Micah Sifry of the Personal Democracy Forum and TechPresident blog, says, “civic tech ought to be seen broadly as any tool or process that people as individuals or groups may use to affect the public arena, be it to gain power, influence power, disrupt power or change the processes by which power is used.” What makes it different than old style activism, he writes, are “radically cheaper networked communications, sensors, and collaboration’’ made possible by computers and the Internet.

Sifry is right in many respects. But you’ll notice that both Steinberg and Sifry both have a strong activist bent – they want to change government. At the TrustTheVote Project, to be fair, we’re certainly about citizen empowerment, and better digital government, and we’re disrupters, too, having come out of Apple, Netscape, and other Silicon Valley companies, so perhaps that makes us activists as well.

But really, we’re all about embracing and improving the oldest and most basic “activist” act of all – voting.

And that’s why we like Forest Gregg’s attempt at a taxonomy of civic technology; Gregg, of DataMade, a data visualization company, groups civic tech projects into four kinds of practical apps designed broadly for a public purpose.

  • News apps: ones that inform the public about an issue or problem;
  • Propaganda apps:  like news apps except they have a goal to persuade people to act, or work toward a specific political goal.
  • Access apps: these are designed to open up government to people who might have been excluded from some governmental product or service.
  • System plumbing apps: these attempt to increase the flow of information to and from government and the public.

Let’s look at the TrustTheVote Project’s various apps in development for improving our voting process and see how they fit, or don’t, Forrest Gregg’s taxonomy.

Online Voter Registration. TrustTheVote has been a leader in building open-source software that makes it easier for people to register to vote. We helped Rock the Vote develop its “Rocky” software that powers its online voter registration (OVR) tool.
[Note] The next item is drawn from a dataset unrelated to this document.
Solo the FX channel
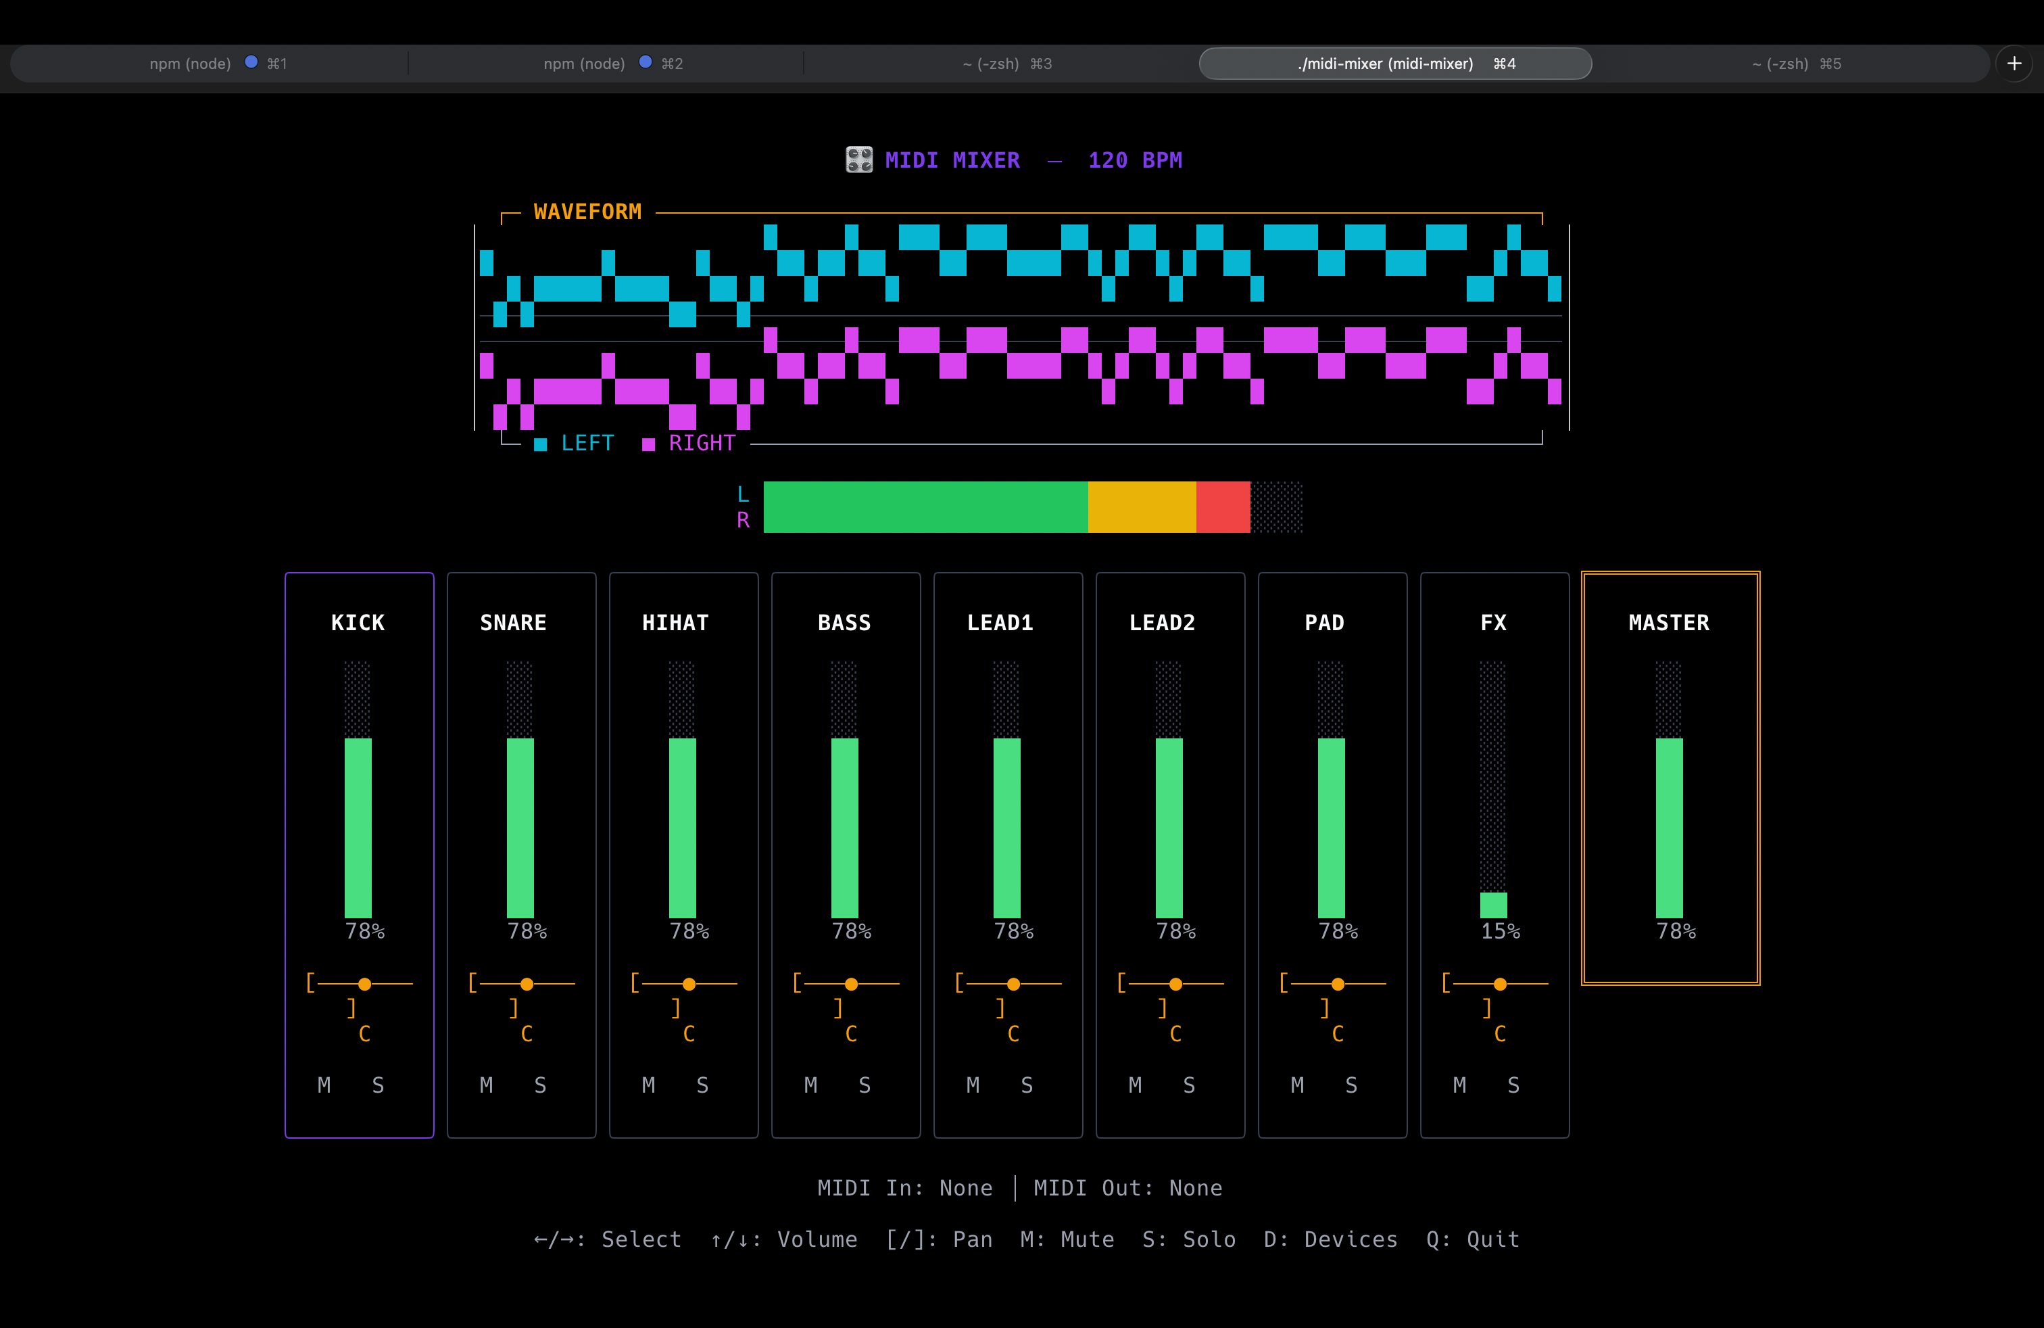2044x1328 pixels. [1513, 1085]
The Commonwealth of Virginia uses TrustTheVote Project’s “Reggie” software, a more complete voter registration tool for government, to support its online voter registration portal. Our Reggie software is being offered to registrars around the country so that they can adapt it to local use.
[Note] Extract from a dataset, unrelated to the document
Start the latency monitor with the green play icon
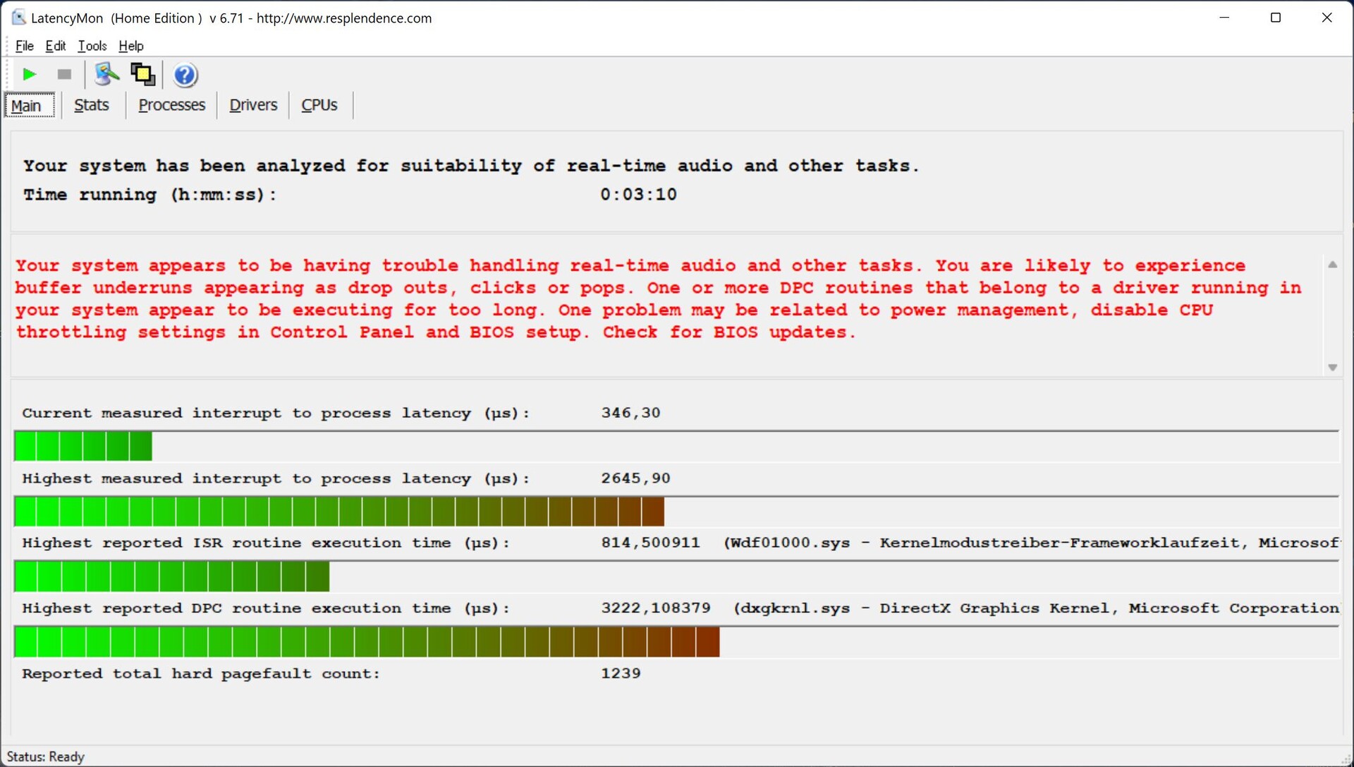This screenshot has height=767, width=1354. pyautogui.click(x=29, y=74)
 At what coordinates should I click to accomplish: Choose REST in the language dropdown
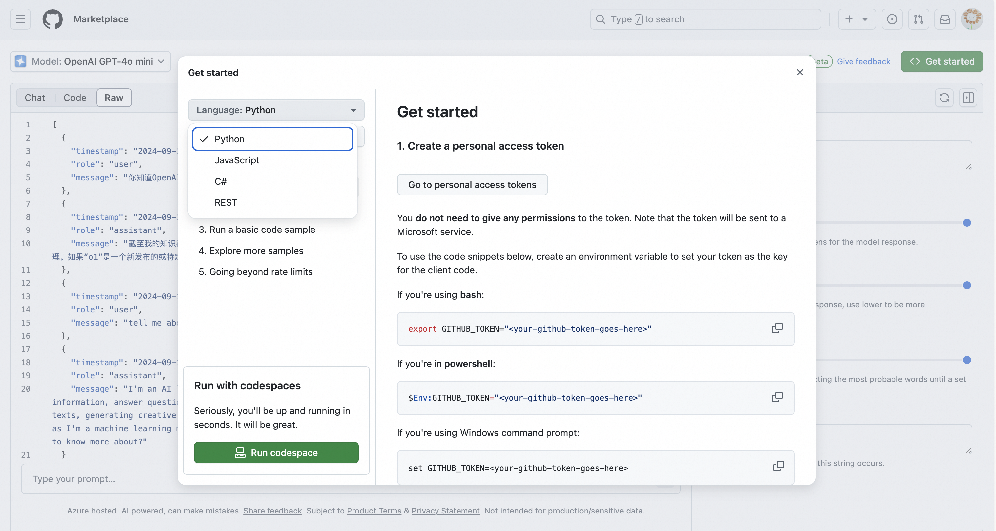tap(226, 202)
On first glance, OVR is simply an access app; it is designed to make it easier for people to vote by making registration quick and easy online.

Online voter registration, however, is just one part of the TrustTheVote Project’s larger Voter Services Portal, a key node of the open-source software package that we are developing for election administrators. The VSP is a web user interface that communicates via API (application programming interface) with a local elections office’s database to help a voter register, determine eligibility, view and update their own voter record or address, and other functions. So the VSP, too, is an access app – it gives voters better and easier access to government information, and to a government service – registering to vote.

But the VSP is also a system plumbing app – it helps the flow of information in both directions, from voter to elections office and vice-versa.

And actually, the VSP is more than an access or system plumbing app. It’s making a traditional government service work better for everyone. It’s like if the TrustTheVote Project were creating software that would make Motor Vehicle Department procedures of registering and titling cars easier and online. Come to think of it, that’s not a bad idea; someone should do that—but, not us.

We’re about voting; the TrustTheVote Project is aiming to make all aspects of voting – from registering, the polling place experience, casting and counting votes, and audits of the vote after Election Day, more efficient, more accurate, and easier both for the voters and the elections officials who administer voting.

In short, we are aiming to improve the most critical infrastructure element of democracy – free and fair, accurate, verifiable, more secure and transparent elections.